COPs e o preço do carbono: viajar para 'salvar' o clima também polui
Estudo mostra que as viagens aéreas às COPs geraram 710 mil toneladas de CO2 equivalente em três décadas, expondo o dilema entre diplomacia climática, emissões crescentes e a necessidade de manter vozes vulneráveis presentes nas negociações globais.

As conferências do clima da ONU, as COPs, são o principal palco das negociações internacionais sobre aquecimento global. Foi nelas que nasceram acordos centrais, como o Protocolo de Kyoto e o Acordo de Paris. Mas um novo estudo publicado na Communications Sustainability chama atenção para uma contradição difícil de ignorar.
Ao estimar as emissões das viagens de delegados oficiais entre a COP1, em 1995, e a COP29, em 2024, os autores chegaram a um retrato incômodo. Nesse intervalo, os deslocamentos aéreos dos participantes analisados somaram 710.282 toneladas de CO2 equivalente. Mais do que isso: as emissões cresceram 2.500% no período, acompanhando a expansão do número de pessoas presentes nas negociações.
Quando a diplomacia climática decola
O estudo mostra que o problema não está apenas no avião em si, mas no tamanho que as COPs ganharam ao longo das décadas. Dos 367.747 participantes registrados entre a COP1 e a COP29, cerca de 54% eram delegados de Partes e Estados observadores incluídos na análise. Foi justamente esse grupo que respondeu pela conta de carbono calculada pelos autores.
Ainda assim, reduzir a discussão a “parar de viajar” seria simplificar demais. Os autores lembram que encontros presenciais continuam tendo valor diplomático: ajudam a construir confiança, facilitam negociações informais e podem abrir espaço para avanços políticos que seriam muito mais difíceis em formato exclusivamente virtual.

Em outras palavras, a viagem emite, mas a ausência de diálogo também pode ter custo alto para a agenda climática.
O que os números mostram sobre a pegada das COPs
Nem todas as COPs têm o mesmo peso por participante. Segundo o estudo, as emissões médias por delegado variaram de 2,77 tCO2-e, na COP9, na Itália, a 6,22 tCO2-e, na COP4, na Argentina. Entre os encontros com maior emissão por pessoa aparecem também Indonésia, Peru e México. Já entre os menores valores estão Alemanha, Polônia, Itália e Azerbaijão.
Esse retrato ajuda a entender por que o tema merece atenção pública:
- mais participantes significam, em geral, mais emissões totais;
- a localização da conferência influencia fortemente a pegada de carbono do evento;
- parte importante da conta depende de emissões indiretas da aviação, que ampliam o impacto climático além do combustível queimado;
- a discussão não é só ambiental, mas também logística, política e geográfica.
No próprio estudo, os autores testaram cenários diferentes para ver como a conta mudava. Quando retiraram emissões indiretas, como efeitos ligados a contrails e outros componentes da aviação, o total caiu bastante.
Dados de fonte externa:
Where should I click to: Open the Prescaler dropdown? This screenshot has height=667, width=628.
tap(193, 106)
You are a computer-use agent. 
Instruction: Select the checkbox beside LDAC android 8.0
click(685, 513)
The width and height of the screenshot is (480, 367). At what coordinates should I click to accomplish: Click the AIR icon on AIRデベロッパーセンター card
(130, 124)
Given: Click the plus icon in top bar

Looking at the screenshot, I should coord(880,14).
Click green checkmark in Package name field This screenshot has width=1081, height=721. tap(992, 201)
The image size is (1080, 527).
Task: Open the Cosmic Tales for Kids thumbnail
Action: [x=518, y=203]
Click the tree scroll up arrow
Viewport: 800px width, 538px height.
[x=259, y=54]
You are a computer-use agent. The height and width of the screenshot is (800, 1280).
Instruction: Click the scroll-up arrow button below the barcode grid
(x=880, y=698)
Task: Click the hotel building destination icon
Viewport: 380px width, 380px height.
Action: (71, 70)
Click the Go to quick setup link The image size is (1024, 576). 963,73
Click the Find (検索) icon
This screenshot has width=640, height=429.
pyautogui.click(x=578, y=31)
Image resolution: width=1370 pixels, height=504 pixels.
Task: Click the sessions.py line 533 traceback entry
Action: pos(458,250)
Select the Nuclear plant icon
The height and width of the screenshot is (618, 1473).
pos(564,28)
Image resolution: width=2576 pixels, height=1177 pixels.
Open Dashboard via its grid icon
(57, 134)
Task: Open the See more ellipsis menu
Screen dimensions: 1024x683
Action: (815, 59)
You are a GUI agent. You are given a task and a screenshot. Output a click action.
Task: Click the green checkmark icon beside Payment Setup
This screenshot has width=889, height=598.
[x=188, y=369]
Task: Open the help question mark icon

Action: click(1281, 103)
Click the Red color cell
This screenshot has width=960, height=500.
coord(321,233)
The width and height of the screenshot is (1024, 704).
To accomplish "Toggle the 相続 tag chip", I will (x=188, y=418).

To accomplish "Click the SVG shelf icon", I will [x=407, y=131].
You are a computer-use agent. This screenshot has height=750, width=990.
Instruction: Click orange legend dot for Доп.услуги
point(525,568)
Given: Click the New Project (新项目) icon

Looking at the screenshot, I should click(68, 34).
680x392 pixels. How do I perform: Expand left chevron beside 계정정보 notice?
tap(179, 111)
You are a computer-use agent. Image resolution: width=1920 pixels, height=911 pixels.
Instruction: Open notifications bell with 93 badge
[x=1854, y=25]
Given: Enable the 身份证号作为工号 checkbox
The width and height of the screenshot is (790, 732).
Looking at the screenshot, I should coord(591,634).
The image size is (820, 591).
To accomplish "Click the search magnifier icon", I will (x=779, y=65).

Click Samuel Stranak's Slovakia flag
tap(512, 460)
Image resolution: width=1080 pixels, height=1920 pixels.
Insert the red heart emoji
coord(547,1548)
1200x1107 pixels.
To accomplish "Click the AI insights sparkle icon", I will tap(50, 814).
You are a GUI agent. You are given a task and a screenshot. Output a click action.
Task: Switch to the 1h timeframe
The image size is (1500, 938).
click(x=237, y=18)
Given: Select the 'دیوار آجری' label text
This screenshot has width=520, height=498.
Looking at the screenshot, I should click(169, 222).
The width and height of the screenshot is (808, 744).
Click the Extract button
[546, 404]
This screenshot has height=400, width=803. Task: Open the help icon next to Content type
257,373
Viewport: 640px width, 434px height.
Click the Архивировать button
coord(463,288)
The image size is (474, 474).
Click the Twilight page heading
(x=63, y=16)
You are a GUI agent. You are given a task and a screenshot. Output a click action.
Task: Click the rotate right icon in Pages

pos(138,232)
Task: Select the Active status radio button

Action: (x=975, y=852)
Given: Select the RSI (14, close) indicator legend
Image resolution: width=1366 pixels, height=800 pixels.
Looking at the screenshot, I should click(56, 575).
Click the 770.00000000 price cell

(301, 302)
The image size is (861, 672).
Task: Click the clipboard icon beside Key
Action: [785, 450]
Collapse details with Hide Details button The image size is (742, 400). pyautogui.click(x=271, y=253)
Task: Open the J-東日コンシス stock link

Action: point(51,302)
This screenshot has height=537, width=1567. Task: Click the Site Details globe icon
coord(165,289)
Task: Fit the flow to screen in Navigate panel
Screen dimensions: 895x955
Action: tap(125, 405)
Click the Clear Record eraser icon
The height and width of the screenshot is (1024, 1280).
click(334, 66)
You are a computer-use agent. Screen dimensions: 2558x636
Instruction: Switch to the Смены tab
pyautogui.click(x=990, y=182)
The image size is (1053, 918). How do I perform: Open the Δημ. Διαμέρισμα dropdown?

Isso mostra que a estimativa varia conforme o método adotado, mas a conclusão principal se manteve: a tendência ao longo das décadas foi de forte crescimento das emissões associadas às viagens.
Menos carbono, mas sem calar vozes importantes
É aqui que surge o ponto mais delicado. Se a solução fosse apenas escolher sedes mais próximas da Europa ou cortar participação de forma ampla, o risco seria aprofundar desigualdades já existentes. O estudo observa que quase metade das COPs ocorreu na Europa e Ásia Central, e lembra que barreiras de visto e custos financeiros já dificultam a presença de países de baixa e média renda em muitos desses encontros.
Por isso, a conclusão dos autores é menos simplista do que parece à primeira vista. Eles defendem repensar a escala e a composição das delegações, priorizando quem é mais afetado pela crise climática e limitando presenças que pouco contribuem para o objetivo das negociações.
Ao mesmo tempo, destacam que sediar a COP30 no Brasil tende a gerar emissões elevadas de viagem, mas também amplia a visibilidade latino-americana nas negociações. No fim, o desafio não é escolher entre clima e inclusão, e sim encontrar um formato de conferência que polua menos sem esvaziar as vozes que mais precisam ser ouvidas.
Referência da notícia
The carbon footprint of air travel to UN climate conferences has increased 25-fold over three decades. 13 de março, 2026. Williams, J.T.W., Colagiuri, P., Beggs, P.J. et al.